--- START OF Input records ---

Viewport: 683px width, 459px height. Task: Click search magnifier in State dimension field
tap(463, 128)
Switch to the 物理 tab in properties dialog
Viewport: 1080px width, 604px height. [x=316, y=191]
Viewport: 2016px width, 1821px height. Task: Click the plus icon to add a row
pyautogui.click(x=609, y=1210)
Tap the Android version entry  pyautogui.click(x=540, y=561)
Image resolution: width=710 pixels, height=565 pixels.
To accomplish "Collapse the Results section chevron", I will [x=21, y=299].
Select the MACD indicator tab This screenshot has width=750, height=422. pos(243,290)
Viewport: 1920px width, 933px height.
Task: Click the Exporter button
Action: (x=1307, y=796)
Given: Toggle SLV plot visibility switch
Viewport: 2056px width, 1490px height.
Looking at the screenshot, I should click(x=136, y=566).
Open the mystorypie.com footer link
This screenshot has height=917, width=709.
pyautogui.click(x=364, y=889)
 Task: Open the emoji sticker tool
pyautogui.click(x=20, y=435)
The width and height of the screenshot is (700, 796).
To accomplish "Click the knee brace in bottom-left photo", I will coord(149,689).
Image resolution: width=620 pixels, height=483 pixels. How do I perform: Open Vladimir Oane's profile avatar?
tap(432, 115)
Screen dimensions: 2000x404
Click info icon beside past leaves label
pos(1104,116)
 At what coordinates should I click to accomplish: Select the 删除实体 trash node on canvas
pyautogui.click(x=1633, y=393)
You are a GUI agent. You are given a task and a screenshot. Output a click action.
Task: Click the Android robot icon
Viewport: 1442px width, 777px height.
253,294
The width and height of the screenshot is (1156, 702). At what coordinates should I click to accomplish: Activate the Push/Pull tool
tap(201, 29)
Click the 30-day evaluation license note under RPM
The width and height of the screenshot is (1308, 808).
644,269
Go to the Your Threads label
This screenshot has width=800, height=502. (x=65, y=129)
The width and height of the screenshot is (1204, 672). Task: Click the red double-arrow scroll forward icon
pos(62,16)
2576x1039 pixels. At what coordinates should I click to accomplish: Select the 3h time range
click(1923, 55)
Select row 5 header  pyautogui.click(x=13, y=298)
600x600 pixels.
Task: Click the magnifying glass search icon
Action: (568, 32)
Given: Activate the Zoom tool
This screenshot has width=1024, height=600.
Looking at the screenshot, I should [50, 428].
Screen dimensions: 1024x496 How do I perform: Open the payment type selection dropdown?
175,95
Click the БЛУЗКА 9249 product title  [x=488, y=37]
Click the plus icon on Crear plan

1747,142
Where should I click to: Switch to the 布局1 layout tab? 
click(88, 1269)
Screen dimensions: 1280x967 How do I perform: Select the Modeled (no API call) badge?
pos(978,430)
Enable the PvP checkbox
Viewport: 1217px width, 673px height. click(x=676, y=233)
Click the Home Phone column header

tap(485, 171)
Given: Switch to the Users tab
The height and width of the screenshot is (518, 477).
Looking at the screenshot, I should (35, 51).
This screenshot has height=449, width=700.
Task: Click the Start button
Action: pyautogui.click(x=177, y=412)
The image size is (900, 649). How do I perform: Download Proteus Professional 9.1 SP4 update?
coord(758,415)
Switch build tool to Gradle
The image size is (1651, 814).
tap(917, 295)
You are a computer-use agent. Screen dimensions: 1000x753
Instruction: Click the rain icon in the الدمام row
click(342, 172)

--- END OF Input records ---

**Work to be completed:**
Turn everything from the line containing "Switch build tool to Gradle" down to the last line of the items above into a numbered list, leaving out blank lines.

**The completed task:**
1. Switch build tool to Gradle
2. The image size is (1651, 814).
3. tap(917, 295)
4. You are a computer-use agent. Screen dimensions: 1000x753
5. Instruction: Click the rain icon in the الدمام row
6. click(342, 172)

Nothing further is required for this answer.